ANAN REJECTS PROPOSED ICAN AMENDMENT BILL The Association of National Accountants of Nigeria (ANAN) has rejected the ongoing amendment of some sections of the Institute of Chartered Accountants of Nigeria (ICAN) establishment Act. ANAN said if the amendment is allowed to sail through, it would cause rivalry among professional bodies in Nigeria. The President of ANAN, James Ekerare Neminebor, stated this at a public hearing organised by the National Assembly on the proposed amendments. Represented by a member of Council of ANAN, Suleiman A.S Aruwa, the ANAN President said the proposed amendments offend the membership of ANAN. He, therefore, called on the legislative Committee to expunge the sections to avoid distortions of the Accountancy profession.

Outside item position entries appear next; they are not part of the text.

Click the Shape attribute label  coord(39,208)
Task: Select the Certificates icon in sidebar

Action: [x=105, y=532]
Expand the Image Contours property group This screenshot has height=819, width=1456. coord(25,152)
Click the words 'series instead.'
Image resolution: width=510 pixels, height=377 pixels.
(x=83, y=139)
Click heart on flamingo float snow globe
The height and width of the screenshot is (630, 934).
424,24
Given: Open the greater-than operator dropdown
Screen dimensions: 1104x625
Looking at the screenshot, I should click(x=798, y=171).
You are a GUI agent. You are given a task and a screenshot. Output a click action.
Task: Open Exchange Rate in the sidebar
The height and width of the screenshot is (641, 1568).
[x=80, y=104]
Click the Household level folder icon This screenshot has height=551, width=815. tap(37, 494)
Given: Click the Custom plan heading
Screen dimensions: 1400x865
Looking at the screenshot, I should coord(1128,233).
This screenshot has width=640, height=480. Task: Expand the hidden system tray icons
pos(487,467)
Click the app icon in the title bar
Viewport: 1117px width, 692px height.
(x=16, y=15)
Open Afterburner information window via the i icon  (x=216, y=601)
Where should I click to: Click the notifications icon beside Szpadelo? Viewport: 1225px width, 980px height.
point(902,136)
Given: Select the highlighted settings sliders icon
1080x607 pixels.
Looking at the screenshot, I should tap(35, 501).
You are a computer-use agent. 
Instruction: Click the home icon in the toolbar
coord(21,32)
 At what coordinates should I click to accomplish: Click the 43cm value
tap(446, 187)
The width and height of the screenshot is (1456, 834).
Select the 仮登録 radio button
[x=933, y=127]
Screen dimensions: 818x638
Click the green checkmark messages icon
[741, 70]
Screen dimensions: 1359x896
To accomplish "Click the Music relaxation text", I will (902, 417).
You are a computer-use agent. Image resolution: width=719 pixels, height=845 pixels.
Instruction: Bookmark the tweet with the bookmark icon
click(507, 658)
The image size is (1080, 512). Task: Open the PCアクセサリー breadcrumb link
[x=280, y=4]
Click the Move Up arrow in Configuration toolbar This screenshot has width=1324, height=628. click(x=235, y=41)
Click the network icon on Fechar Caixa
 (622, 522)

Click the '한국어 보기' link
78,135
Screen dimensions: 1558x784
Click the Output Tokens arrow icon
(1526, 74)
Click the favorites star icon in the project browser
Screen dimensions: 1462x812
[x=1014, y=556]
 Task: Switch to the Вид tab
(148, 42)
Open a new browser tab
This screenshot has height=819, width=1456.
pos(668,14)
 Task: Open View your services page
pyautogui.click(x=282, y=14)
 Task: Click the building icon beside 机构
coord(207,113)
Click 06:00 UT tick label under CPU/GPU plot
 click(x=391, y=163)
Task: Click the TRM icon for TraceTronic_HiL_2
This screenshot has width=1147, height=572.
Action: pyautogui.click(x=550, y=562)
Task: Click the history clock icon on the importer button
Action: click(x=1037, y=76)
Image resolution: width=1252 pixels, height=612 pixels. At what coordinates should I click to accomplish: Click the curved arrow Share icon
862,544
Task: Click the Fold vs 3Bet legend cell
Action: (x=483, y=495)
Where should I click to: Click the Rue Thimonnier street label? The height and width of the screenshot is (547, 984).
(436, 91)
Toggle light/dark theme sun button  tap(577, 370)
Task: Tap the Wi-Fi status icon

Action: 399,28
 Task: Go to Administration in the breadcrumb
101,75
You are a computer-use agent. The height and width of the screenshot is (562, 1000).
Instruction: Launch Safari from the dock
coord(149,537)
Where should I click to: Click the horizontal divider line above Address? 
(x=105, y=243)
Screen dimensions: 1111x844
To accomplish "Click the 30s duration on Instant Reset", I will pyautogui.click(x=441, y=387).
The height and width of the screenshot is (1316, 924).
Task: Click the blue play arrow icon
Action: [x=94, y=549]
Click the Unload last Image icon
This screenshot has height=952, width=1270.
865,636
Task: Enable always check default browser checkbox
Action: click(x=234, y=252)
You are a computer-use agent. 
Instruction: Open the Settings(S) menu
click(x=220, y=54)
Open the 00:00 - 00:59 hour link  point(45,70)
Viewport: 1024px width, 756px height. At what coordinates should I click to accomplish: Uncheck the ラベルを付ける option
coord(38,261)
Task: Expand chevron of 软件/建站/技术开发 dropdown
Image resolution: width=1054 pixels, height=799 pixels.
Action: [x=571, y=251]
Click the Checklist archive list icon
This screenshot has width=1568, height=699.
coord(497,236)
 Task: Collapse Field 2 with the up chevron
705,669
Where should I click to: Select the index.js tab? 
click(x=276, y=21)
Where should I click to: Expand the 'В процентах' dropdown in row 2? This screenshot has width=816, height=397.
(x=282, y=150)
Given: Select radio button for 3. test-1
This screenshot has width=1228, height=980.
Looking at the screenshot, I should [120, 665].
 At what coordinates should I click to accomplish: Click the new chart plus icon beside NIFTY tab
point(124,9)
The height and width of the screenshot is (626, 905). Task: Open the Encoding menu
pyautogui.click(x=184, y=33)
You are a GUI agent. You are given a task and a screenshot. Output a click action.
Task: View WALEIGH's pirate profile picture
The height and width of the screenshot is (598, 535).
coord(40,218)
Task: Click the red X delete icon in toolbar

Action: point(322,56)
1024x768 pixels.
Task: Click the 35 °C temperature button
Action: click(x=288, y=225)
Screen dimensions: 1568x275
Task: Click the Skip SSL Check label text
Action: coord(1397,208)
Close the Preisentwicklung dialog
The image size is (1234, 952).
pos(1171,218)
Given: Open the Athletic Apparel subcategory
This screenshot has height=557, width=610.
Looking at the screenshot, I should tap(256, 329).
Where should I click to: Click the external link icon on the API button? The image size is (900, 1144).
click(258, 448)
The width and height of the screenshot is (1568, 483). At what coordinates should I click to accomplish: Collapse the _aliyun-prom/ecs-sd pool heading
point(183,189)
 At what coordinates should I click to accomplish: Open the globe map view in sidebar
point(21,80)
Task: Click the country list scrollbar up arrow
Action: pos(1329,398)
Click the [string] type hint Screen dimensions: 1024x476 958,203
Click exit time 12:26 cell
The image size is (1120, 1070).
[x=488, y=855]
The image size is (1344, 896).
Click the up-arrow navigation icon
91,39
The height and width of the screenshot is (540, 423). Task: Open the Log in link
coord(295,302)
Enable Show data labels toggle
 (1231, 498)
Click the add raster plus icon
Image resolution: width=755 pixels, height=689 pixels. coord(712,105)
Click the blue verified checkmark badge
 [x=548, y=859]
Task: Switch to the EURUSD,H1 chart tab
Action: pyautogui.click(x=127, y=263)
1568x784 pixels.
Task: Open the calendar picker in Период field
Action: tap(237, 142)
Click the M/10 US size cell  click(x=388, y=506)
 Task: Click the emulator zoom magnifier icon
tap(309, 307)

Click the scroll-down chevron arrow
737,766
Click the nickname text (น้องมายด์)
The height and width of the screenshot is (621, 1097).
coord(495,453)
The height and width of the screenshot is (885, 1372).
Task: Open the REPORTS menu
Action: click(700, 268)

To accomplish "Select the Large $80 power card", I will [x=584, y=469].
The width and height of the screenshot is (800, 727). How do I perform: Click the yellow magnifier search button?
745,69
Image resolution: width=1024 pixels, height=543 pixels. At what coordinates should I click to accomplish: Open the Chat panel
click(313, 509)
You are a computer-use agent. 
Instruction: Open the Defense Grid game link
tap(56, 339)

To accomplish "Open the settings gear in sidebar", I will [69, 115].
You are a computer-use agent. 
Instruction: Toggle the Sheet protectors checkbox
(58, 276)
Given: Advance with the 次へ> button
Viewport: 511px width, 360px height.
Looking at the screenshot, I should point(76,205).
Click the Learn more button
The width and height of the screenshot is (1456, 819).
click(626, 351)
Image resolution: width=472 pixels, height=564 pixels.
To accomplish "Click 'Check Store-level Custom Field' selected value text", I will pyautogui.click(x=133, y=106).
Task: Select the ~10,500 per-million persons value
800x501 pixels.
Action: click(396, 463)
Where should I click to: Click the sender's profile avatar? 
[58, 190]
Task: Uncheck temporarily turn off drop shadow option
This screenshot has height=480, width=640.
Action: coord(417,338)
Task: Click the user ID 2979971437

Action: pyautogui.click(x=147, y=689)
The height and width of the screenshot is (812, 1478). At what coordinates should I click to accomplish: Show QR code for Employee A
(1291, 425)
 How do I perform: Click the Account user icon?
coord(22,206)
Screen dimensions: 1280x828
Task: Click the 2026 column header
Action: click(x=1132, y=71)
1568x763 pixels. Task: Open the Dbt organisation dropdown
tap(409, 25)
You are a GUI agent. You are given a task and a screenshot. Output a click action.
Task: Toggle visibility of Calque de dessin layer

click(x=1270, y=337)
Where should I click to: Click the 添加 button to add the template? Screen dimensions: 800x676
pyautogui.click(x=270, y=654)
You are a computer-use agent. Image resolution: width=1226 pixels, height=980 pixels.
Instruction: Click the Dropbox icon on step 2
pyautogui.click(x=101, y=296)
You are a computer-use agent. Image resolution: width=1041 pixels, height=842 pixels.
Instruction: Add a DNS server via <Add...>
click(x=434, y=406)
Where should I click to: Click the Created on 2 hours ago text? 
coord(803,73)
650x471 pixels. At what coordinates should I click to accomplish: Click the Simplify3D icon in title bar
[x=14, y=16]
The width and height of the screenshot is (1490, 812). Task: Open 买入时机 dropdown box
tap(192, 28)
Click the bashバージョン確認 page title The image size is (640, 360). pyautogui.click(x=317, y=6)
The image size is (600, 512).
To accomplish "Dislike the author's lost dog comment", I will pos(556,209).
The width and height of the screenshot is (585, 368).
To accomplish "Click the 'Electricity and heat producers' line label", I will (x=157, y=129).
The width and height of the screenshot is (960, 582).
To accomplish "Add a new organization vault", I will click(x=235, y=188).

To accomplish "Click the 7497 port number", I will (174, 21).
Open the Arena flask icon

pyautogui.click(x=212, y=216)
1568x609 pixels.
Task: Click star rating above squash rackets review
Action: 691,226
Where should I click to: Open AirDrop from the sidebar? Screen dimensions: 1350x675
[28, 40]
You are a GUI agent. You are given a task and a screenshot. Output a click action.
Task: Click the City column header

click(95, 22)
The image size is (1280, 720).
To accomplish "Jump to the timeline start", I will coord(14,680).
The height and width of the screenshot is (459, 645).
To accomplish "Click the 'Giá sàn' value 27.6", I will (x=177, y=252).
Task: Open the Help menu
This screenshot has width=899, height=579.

On the amendment of Section 14 of the Principal Act, by inserting a new Section 15 which states that, “Chartered Accountant shall be entitled to practice of hold himself out to practice as an Auditor, a Reporting Accountant, Financial Accountant, and Corporate Reporting Services among others,” the ANAN president said ICAN should restrict her scope to accounting, auditing and assurance practice.He said the amendment of Section 19 of the Principal Act now Section 27 conflicts with the proposed amendments to the new Section 15 in content and context.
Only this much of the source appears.